Your objective » Carry on the passage about research award projects from its last sentence.

Text passage »
The award will support Nidiffer’s project on genome-wide signatures of speciation in a howler monkey hybrid zone system. “I will investigate the genome-wide patterns of genetic differentiation between hybridizing species and identify and annotate genetic regions associated with reproductive isolation,” Nidiffer said. “This will be the first project to identify genetic signatures of speciation in a natural primate hybrid zone and will provide a case study for comparison with results from well-studied model systems, like the house mouse hybrid zone.”
The award helped fund Otero Jimenez’s field work during the summer in Mexico. She collected ear tissue samples from the naked-eared deer Mouse, Peromyscus gymnotis. “This is a generalist rodent species that I will be adding to my study to compare the effects of coffee management practices on the population structure of P. gymnotis and H. desmarestianus, a forest specialist rodent species.”

Stored data:
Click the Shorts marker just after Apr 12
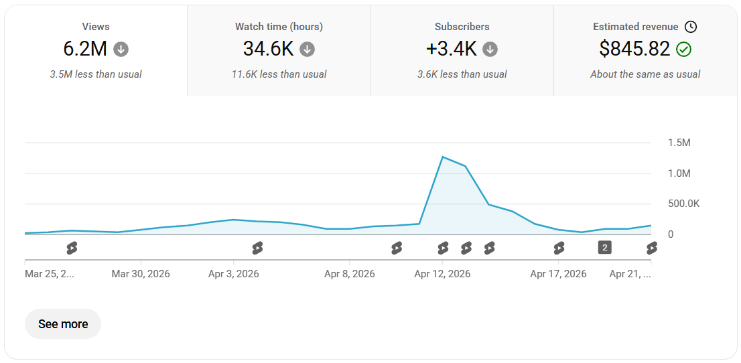(x=466, y=248)
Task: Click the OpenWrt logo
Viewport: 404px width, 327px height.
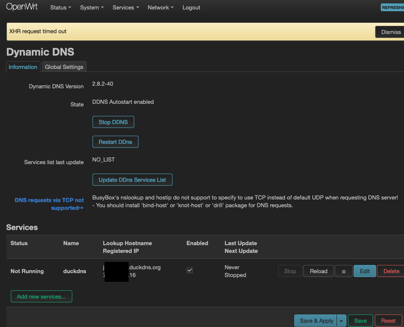Action: 22,7
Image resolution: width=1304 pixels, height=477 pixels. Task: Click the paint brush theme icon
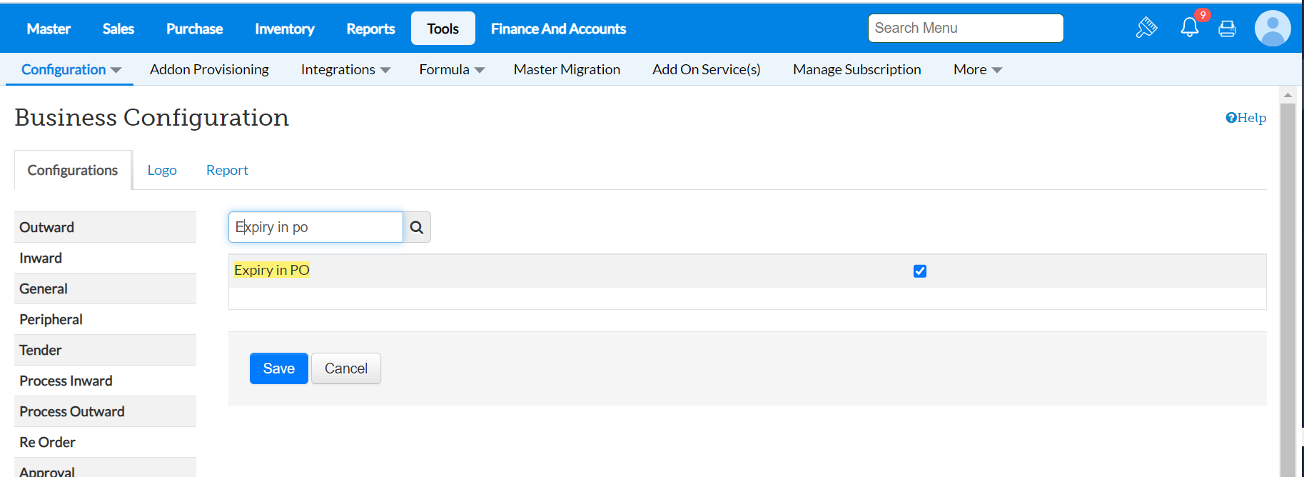1146,28
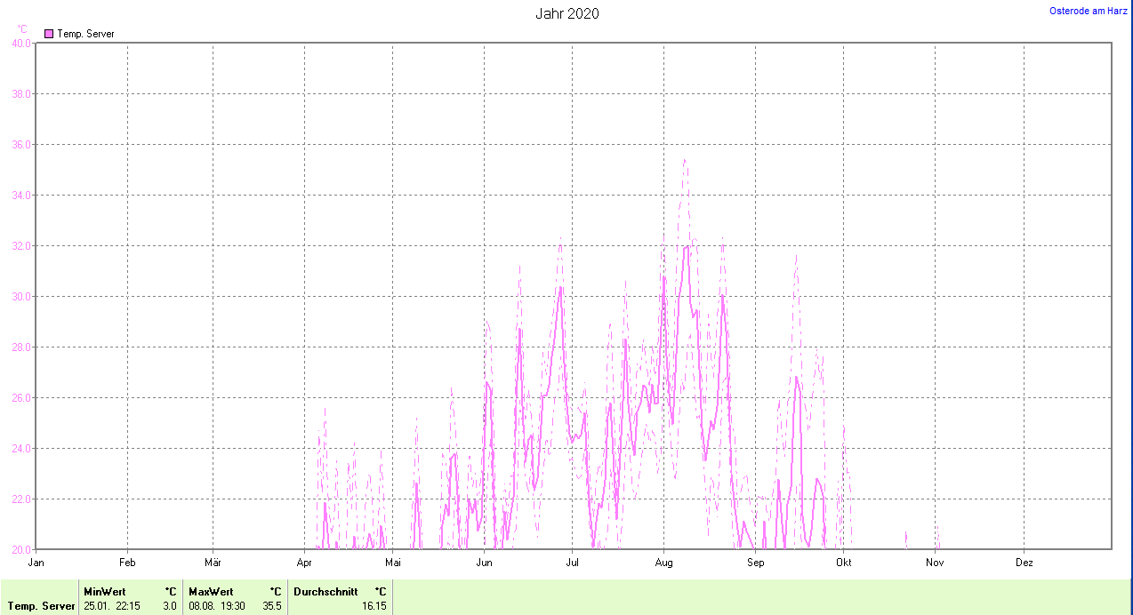
Task: Click the maximum date 08.08. 19:30
Action: pos(216,606)
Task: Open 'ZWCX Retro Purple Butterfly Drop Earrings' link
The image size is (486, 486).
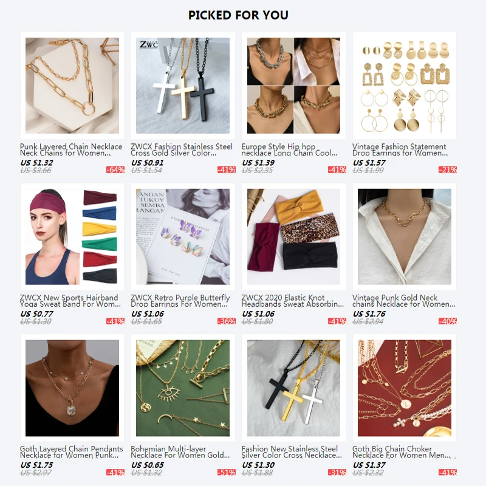Action: [x=180, y=301]
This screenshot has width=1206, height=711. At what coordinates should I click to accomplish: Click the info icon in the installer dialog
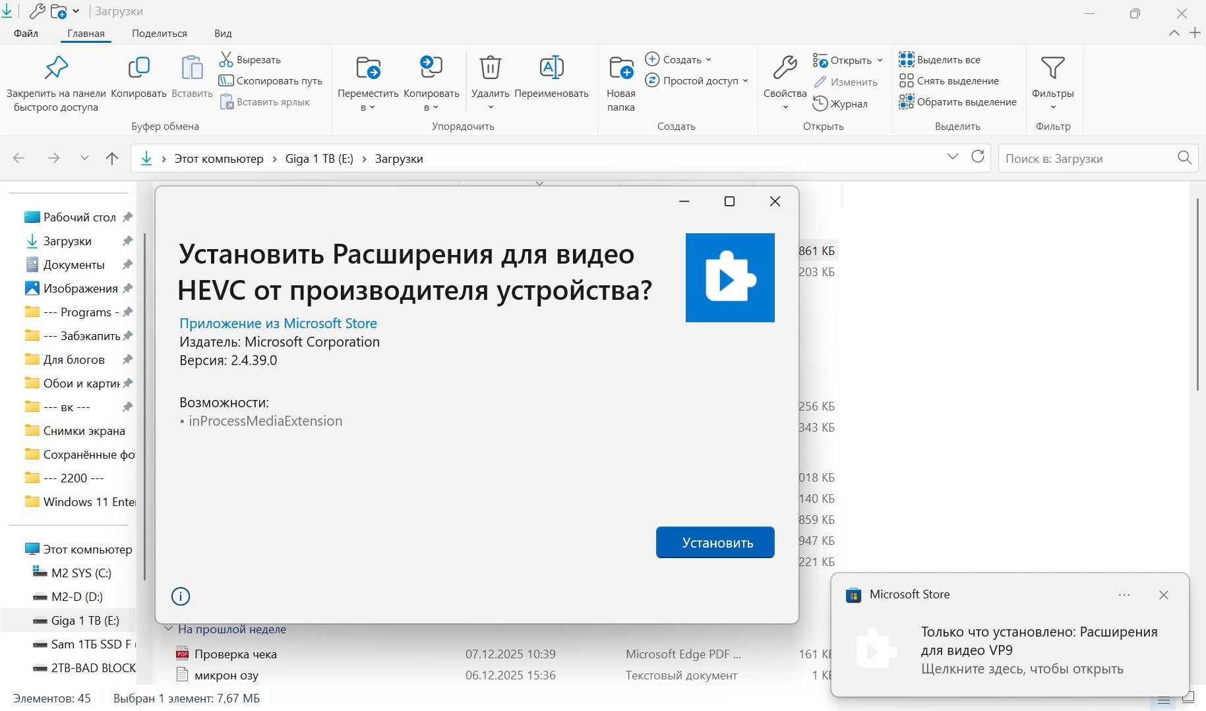(181, 596)
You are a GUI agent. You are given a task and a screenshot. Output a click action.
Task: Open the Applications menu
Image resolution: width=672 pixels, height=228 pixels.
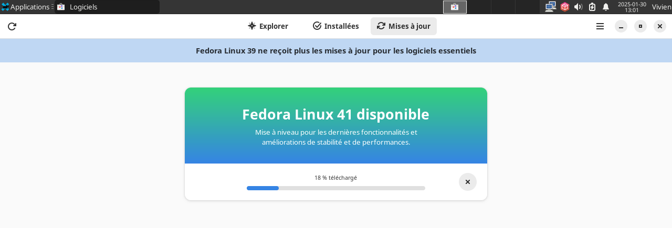point(26,7)
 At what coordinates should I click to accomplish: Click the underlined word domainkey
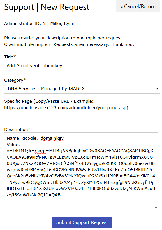coord(52,138)
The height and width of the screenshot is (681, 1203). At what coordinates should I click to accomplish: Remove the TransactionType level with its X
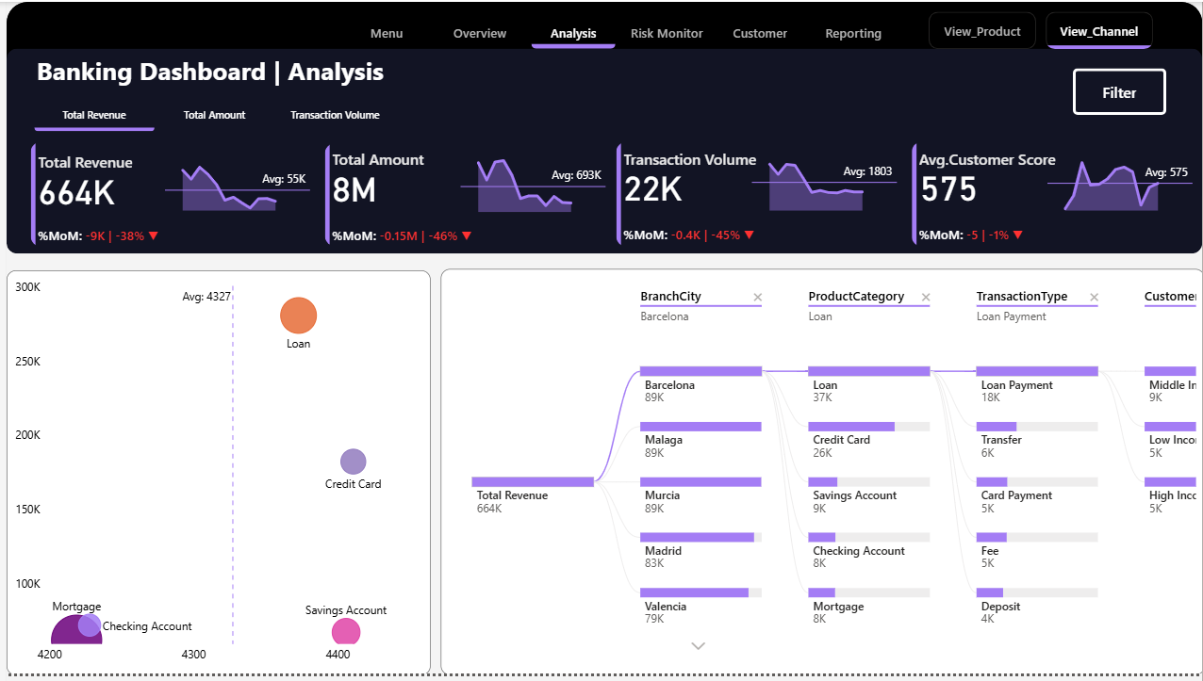(1094, 298)
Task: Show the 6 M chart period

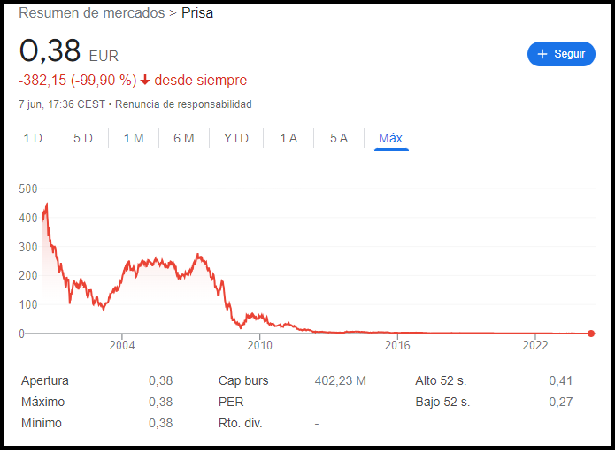Action: [184, 138]
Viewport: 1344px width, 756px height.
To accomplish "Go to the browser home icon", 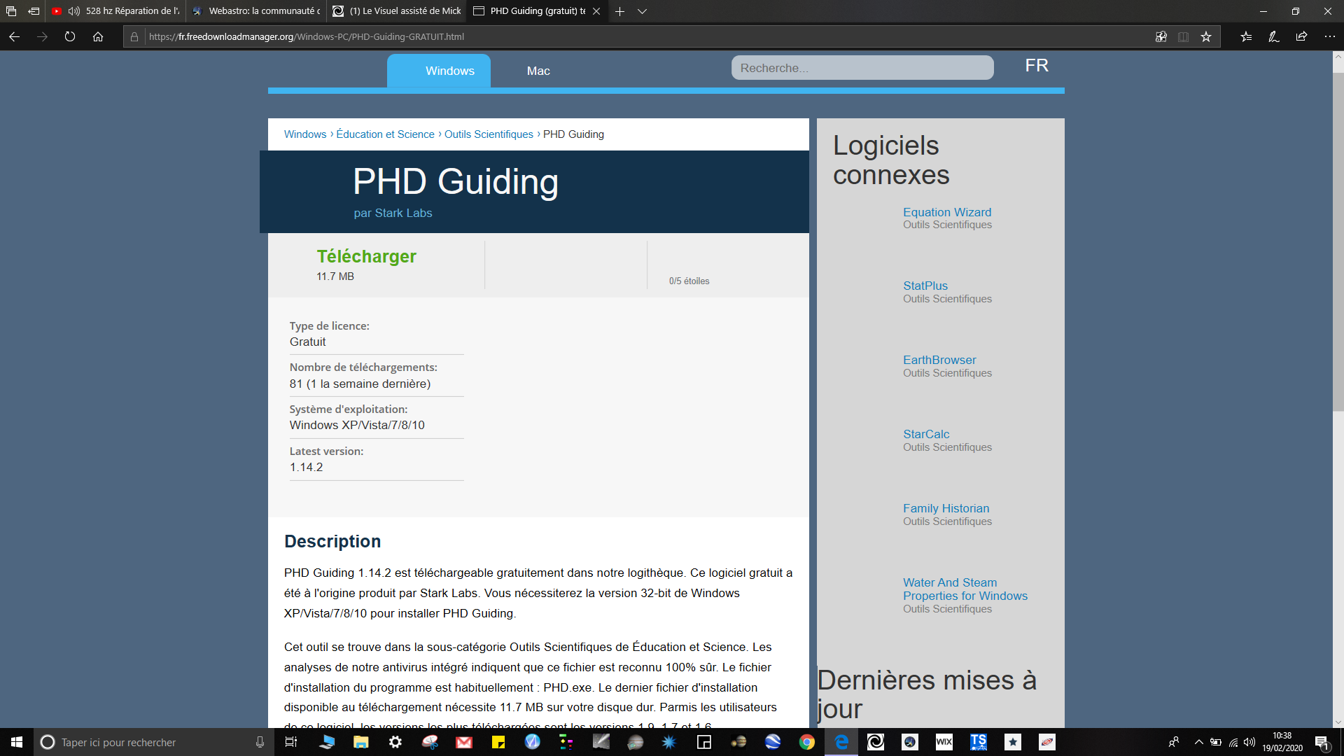I will (x=98, y=37).
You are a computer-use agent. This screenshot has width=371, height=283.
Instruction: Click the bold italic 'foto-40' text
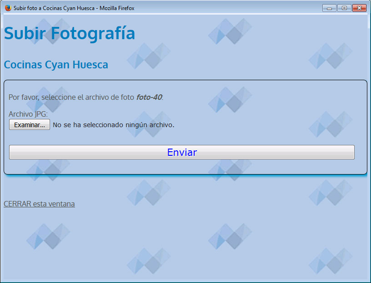tap(149, 98)

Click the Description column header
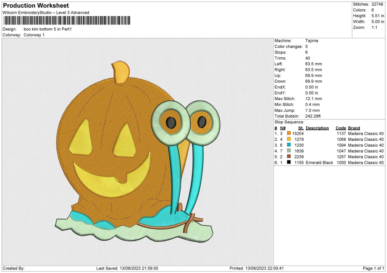pyautogui.click(x=317, y=128)
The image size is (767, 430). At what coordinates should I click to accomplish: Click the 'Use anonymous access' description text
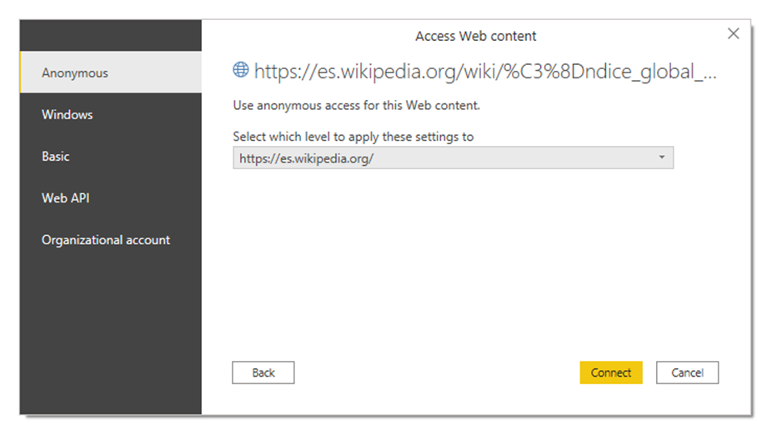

Result for this task »
Otero Jimenez is studying the movement of the rodents in the coffee growing region of Tapachula, Mexico. She wants to discover if the coffee fields assist or inhibit their migration and how the mice living in fields may differ from the forest dwellers.
Worldwide, most tropical rain forests are fragmented patches of forest separated by farm fields. This makes it challenging for organisms to move across farm fields – especially those with pesticides. If migration stops, species can inbreed and eventually become extinct.
Awards are given out annually to graduate students and upper-level undergraduates who are members of the society pursing research in mammalogy. Each received $1,500. Awardees were recognized at a ceremony at the June 2015 ASM annual meeting, in Jacksonville, Fla.